Marchese A C, Pressley J C, Sintetos A L, Gilbert M R, German L D

出版信息

Am J Cardiol. 1987 Apr 1;59(8):870-3. doi: 10.1016/0002-9149(87)91109-x.

DOI:10.1016/0002-9149(87)91109-x
PMID:3825951
Abstract

Results of catheter ablation of the atrioventricular (AV) junction in 41 patients were compared with results of cryosurgical ablation in 42 patients. Mean follow-up was 29 months among patients who underwent catheter ablation and 53 months among those who underwent cryosurgical ablation. In both groups complete heart block was produced in most patients (88% in the catheter ablation group, 86% in the cryosurgery group), and similar proportions of patients continued to receive antiarrhythmic drugs (27% in the catheter ablation group, 36% in the cryosurgery group). However, the short-term morbidity rate was significantly lower among patients who underwent catheter ablation (12% vs 42%) (p = 0.004). Long-term mortality and morbidity rates were not significantly different; most deaths were related to underlying cardiopulmonary disease and morbidity to problems with permanent pacemakers.
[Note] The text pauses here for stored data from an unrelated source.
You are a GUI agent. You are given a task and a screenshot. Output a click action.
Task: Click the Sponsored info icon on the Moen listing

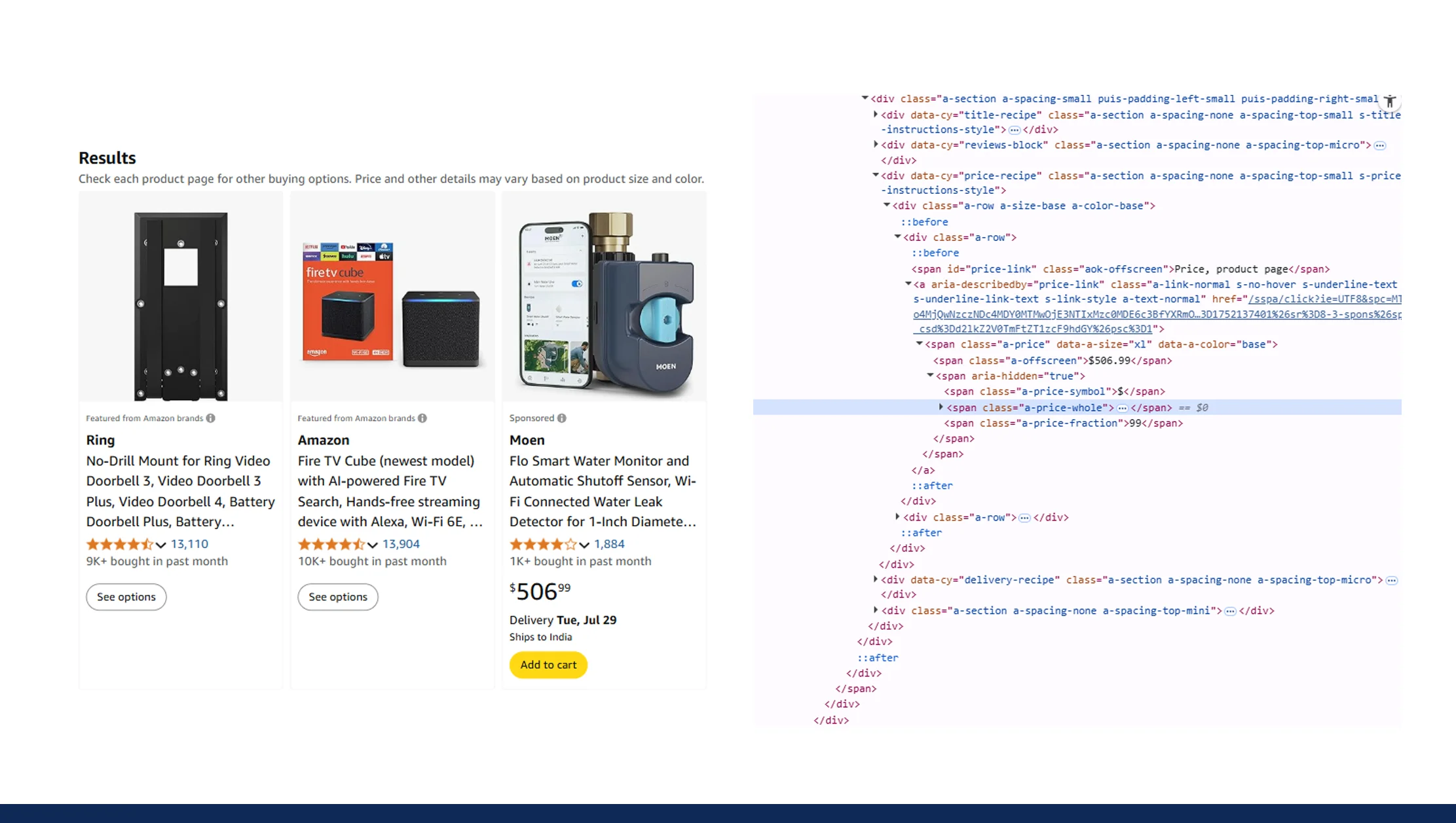coord(562,418)
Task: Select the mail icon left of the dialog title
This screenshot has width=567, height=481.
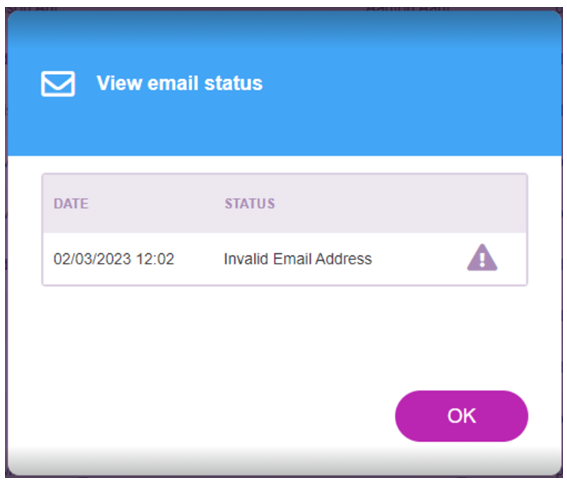Action: pyautogui.click(x=58, y=84)
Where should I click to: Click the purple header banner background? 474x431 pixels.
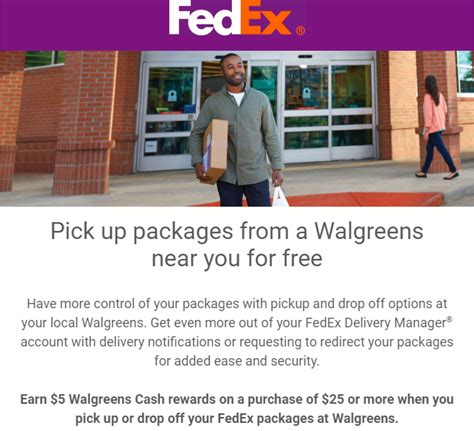point(383,25)
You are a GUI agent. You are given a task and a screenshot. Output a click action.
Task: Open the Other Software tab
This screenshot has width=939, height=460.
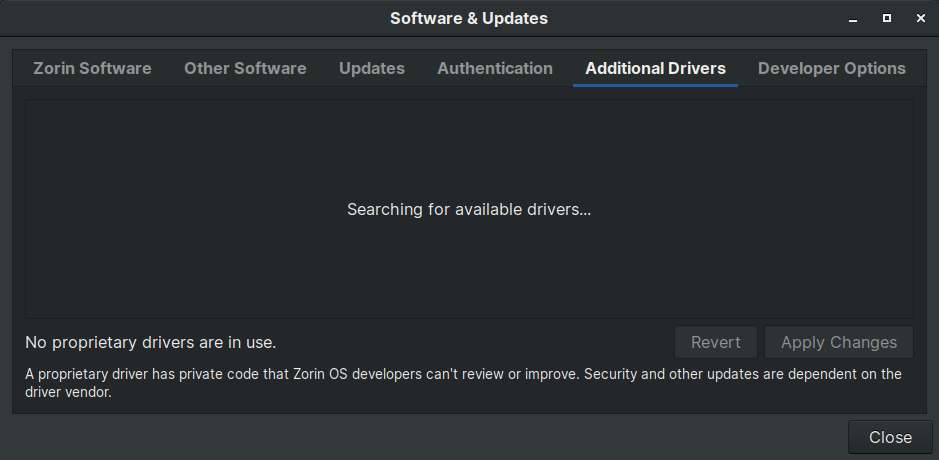(245, 68)
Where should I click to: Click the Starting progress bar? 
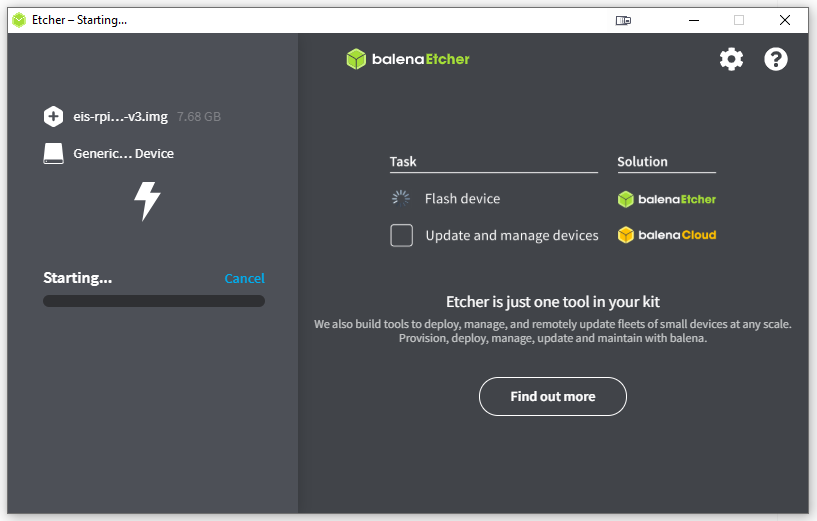tap(154, 301)
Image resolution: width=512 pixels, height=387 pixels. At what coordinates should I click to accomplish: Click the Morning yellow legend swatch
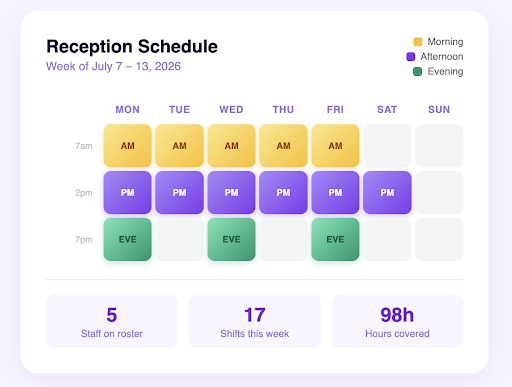click(x=418, y=42)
Both catheter ablation and cryosurgical ablation of the AV junction are effective in creating complete AV block and controlling supraventricular tachycardia in medically refractory patients. Because catheter ablation is associated with lower short-term morbidity and avoids the need for a major surgical procedure, it is preferable to cryosurgical ablation of the AV junction when permanent abolition of AV conduction is necessary.